Webcam Object Detection with Mask R-CNN on Google Colab

How to use Mask R-CNN for Object Detection with live camera stream on Google Colaboratory

Published in

Towards Data Science

6 min readJan 29, 2020

Mask R-CNN algorithm in low light — thinks it sees a cat ¯\_(ツ)_/¯

There are plenty of approaches to do Object Detection. YOLO (You Only Look Once) is the algorithm of choice for many, because it passes the image through the Fully Convolutional Neural Network (FCNN) only once. This makes the inference fast. About 30 frames per second on a GPU.

Object bounding boxes predicted by YOLO (Joseph Redmon)

Another popular approach is the use of Region Proposal Network (RPN). RPN based algorithms have two components. First component gives proposals for Regions of Interests (RoI)… i.e. where in the image might be objects. The second component does the image classification task on these proposed regions. This approach is slower. Mask R-CNN is a framework by Facebook AI that makes use of RPN for object detection. Mask R-CNN can operate at about 5 frames per second on a GPU. We will use Mask R-CNN.

Why use a slow algorithm when there are faster alternatives? Glad you asked!

Mask R-CNN also outputs object-masks in addition to object detection and bounding box prediction.

Object masks and bounding boxes predicted by Mask R-CNN (Matterport)

The following sections contain an explanation of the code and concepts that will help in understanding object detection, and working with camera inputs with Mask R-CNN, on Colab. It’s not a step by step tutorial but hopefully, it would be as effective. At the end of this article, you will find the link to the Colab notebook to try it yourself.

Matterport has a great implementation of Mask R-CNN using Keras and Tensorflow. They have provided Notebooks to play with Mask R-CNN, to train Mask R-CNN with your own dataset and to inspect the model and weights.

Why Google Colab

If you don’t have a GPU machine or don’t want to go through the tedious task of setting up the development environment, Colab is the best temporary option.

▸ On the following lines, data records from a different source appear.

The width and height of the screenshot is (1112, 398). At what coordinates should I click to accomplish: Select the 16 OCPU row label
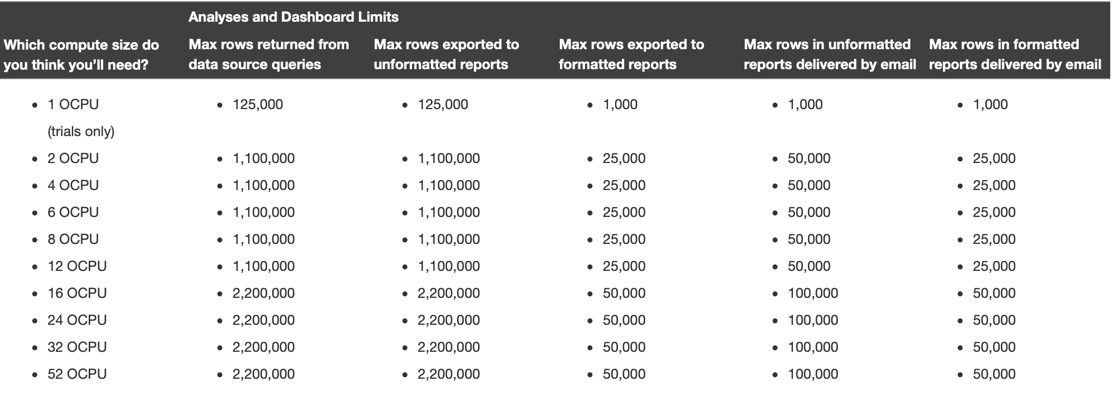(77, 293)
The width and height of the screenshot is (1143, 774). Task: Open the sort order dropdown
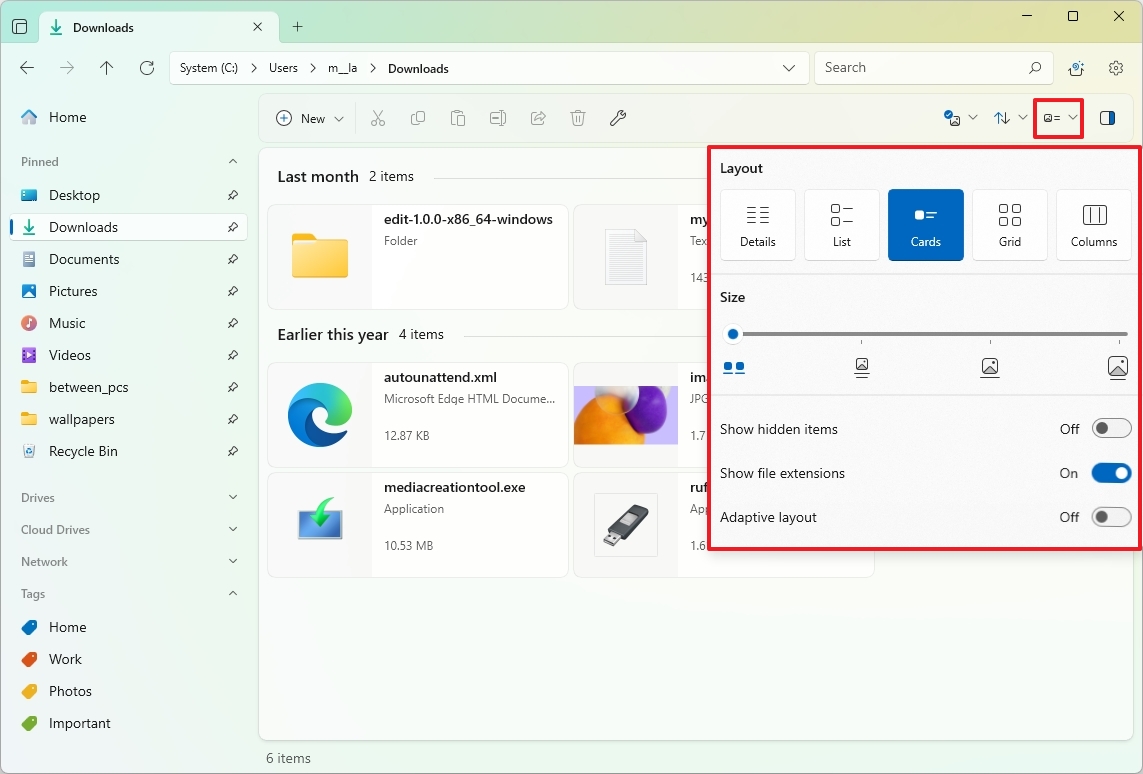1008,118
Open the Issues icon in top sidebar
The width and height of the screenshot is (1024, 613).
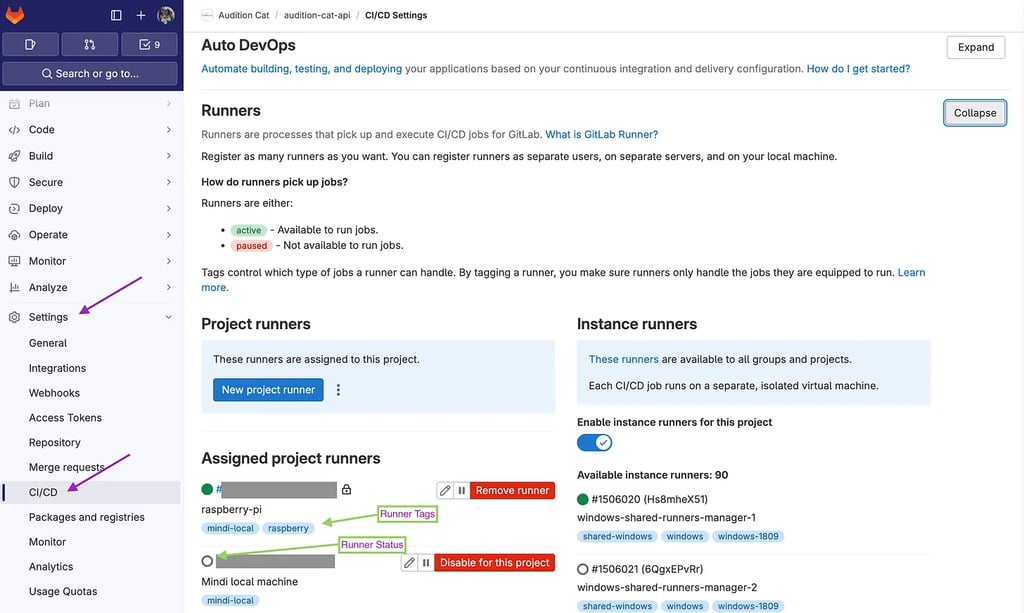[x=30, y=44]

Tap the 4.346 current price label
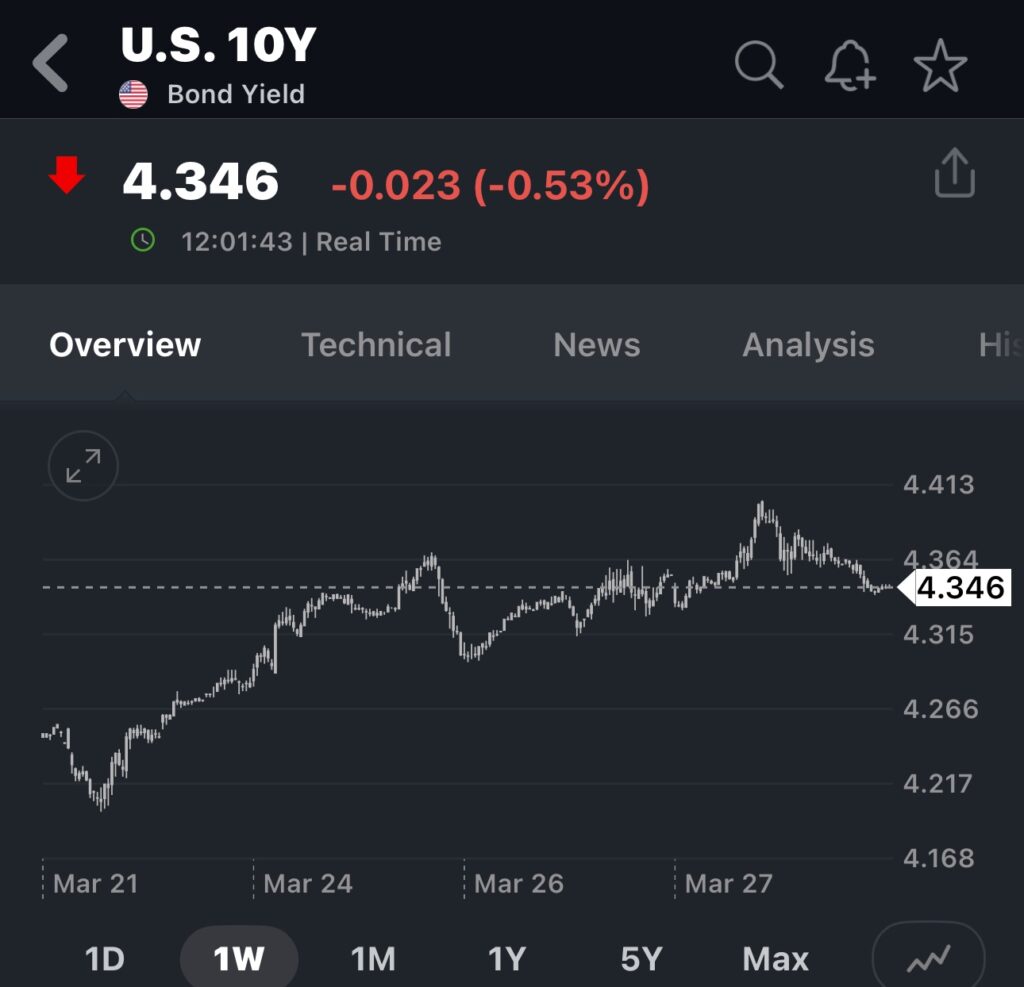click(x=960, y=588)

In my case, I had lost my favorite laptop recently. So, I am on my backup machine — a windows tablet with a keyboard. Colab enables you to work in a Jupyter Notebook in your browser, connected to a powerful GPU or a TPU (Tensor Processing Unit) virtual machine in Google Cloud. The VM comes pre-installed with Python, Tensorflow, Keras, PyTorch, Fastai and a lot of other important Machine Learning tools. All for free. Beware that your session progress gets lost due to a few minutes of inactivity.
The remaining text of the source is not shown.